(Collected data)
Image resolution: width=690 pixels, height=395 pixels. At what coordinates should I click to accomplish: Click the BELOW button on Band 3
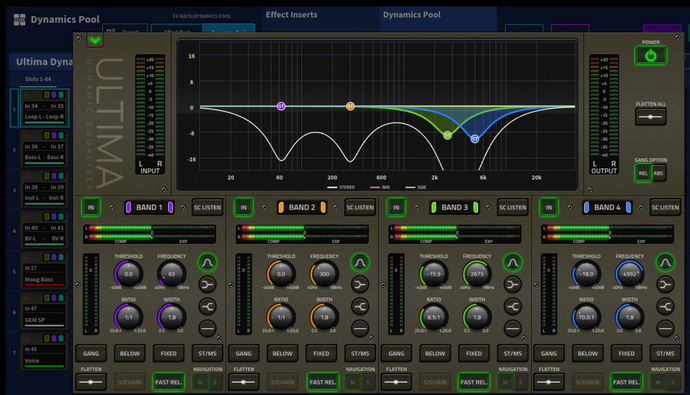click(435, 353)
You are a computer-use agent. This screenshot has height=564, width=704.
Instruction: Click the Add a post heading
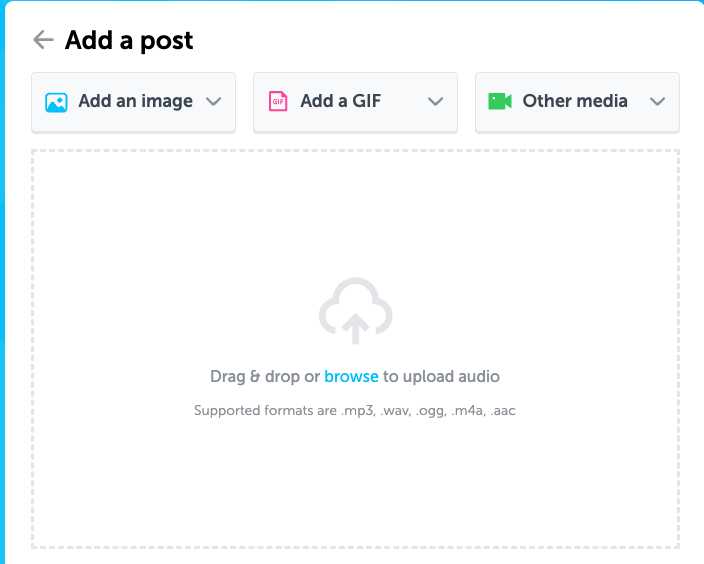[x=129, y=40]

■ **What the task asks**: The entries above need to be repeated in full, word for word. Skip the images.

■ **Problem solution**:
Image resolution: width=690 pixels, height=395 pixels. At what coordinates should I click to accomplish: Click the BELOW button on Band 3
click(435, 353)
You are a computer-use agent. This screenshot has height=564, width=704.
Instruction: Click the Add a post heading
[x=129, y=40]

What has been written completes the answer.